Storage rooms and steel-door vaults were breached with proper keys. Museum
records were thoroughly burned. Glass-cutting instruments sliced deliberately
through the thick glass of display cases without damaging the art. Worthless
replicas such as the Black Obelisk from Nimrud were left behind while only
priceless originals were whooshed out of the museum. Even an original weighing
hundreds of pounds was carted carefully from the second floor to the exit.
If
the drones don’t spot them, smaller items can be smuggled across porous
borders and then shipped worldwide, or they can be dismantled for their precious
gold and stones. The larger items, their museum ID numbers stripped, will be too
hot to sell now (artifacts stolen during the 1991 Gulf War have still not
resurfaced) and will either be abandoned or go on a black market for stolen
treasures and then to hidden private collections. There is a well-developed
global network that specializes in stolen antiquities, and the sheer rarity – when was the last time fine Sumerian art came onto the market? –
of these
pieces will fuel demand by private collectors. According to a FBI agent with 27
years of undercover work in art, there are people who derive great pleasure from
showing off their looted pieces to a few favored friends or to no one at all. A
professor of archaeology at the University of Chicago, which has been conducting
digs in Iraq for 80 years, believes that unscrupulous antiquities dealers
actually “ordered” the most important pieces well in advance.
This
kind of indifference -- if not greed, malignant narcissism, and destructiveness –
to the quiet but essential life of museums has led to a flurry of activity to
recover what has been lost. The FBI has sent in a dozen agents. Interpol called
on all involved in conservation and trade of antiquities to “decline any
offers of cultural property originating in Iraq.” The U.S. government wants to
offer ransoms for stolen artifacts. UNESCO is meeting to discuss avenues of
action. The Metropolitan Museum of Art in New York City will hold its biggest
exhibition on Mesopotamian art in years, with 400 unique objects from 12 of the
world’s largest museums. Scholars from the University of Pennsylvania,
University of Chicago, and New York University are busy compiling an Internet
database to thwart sales on the gray black markets and to help border guards and
art dealers identify stolen pieces.
One
can almost hear echoes of the plaint that the world is more concerned about the
loss of antiquities in Iraq than about the lives lost there. It is a valid
point. And so is the view of archaeologists who find the most profound loss in
the charred archives from Iraq’s National Library and National Centre for
Archives.
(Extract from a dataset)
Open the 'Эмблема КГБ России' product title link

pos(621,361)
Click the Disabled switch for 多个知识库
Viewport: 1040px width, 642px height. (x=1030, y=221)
Rare legal and literary documents, priceless Korans, calligraphy, and
illumination are now mounds of ash. The 417,000 books, 2,618 periodicals, and
4,412 rare books and manuscripts are irreplaceable and irretrievable – an
intellectual legacy gone mute. Says one archaeologist, “As for the museum’s
missing artifacts, future archaeologists will have opportunities to dig again
and excavate the country’s sites, and sooner or later, many of the items
stolen from the National Museum of Iraq will turn up.”
They
often do. At the University of Pennsylvania Museum of Archaeology and
Anthropology, for example, an ornamental crystal ball from the imperial palace
in Beijing, priceless and beloved, disappeared from under the noses of the
guards. Everyone despaired. And then, several years later, the crystal ball
surfaced in a garage across the river. Today, it is back in the museum in the
Chinese Rotunda, proudly reflecting one the largest unsupported masonry domes in
the U.S. This is a story that begins in arrogant disregard and greed but ends in
restoration, not only of the crystal sphere, but of our humanity. Can one hope
that the museum in Baghdad will have similar good fortune?
If
we come to museums and libraries to better know and understand our human
essence, both spiritual and temporal, then the destruction of the record of our
collective past is an estrangement from our essence. For all that we are at ease
with collecting 7,000 years of artifacts telling us the history of mankind, why
is it that we cannot learn from all
that we have so assiduously collected?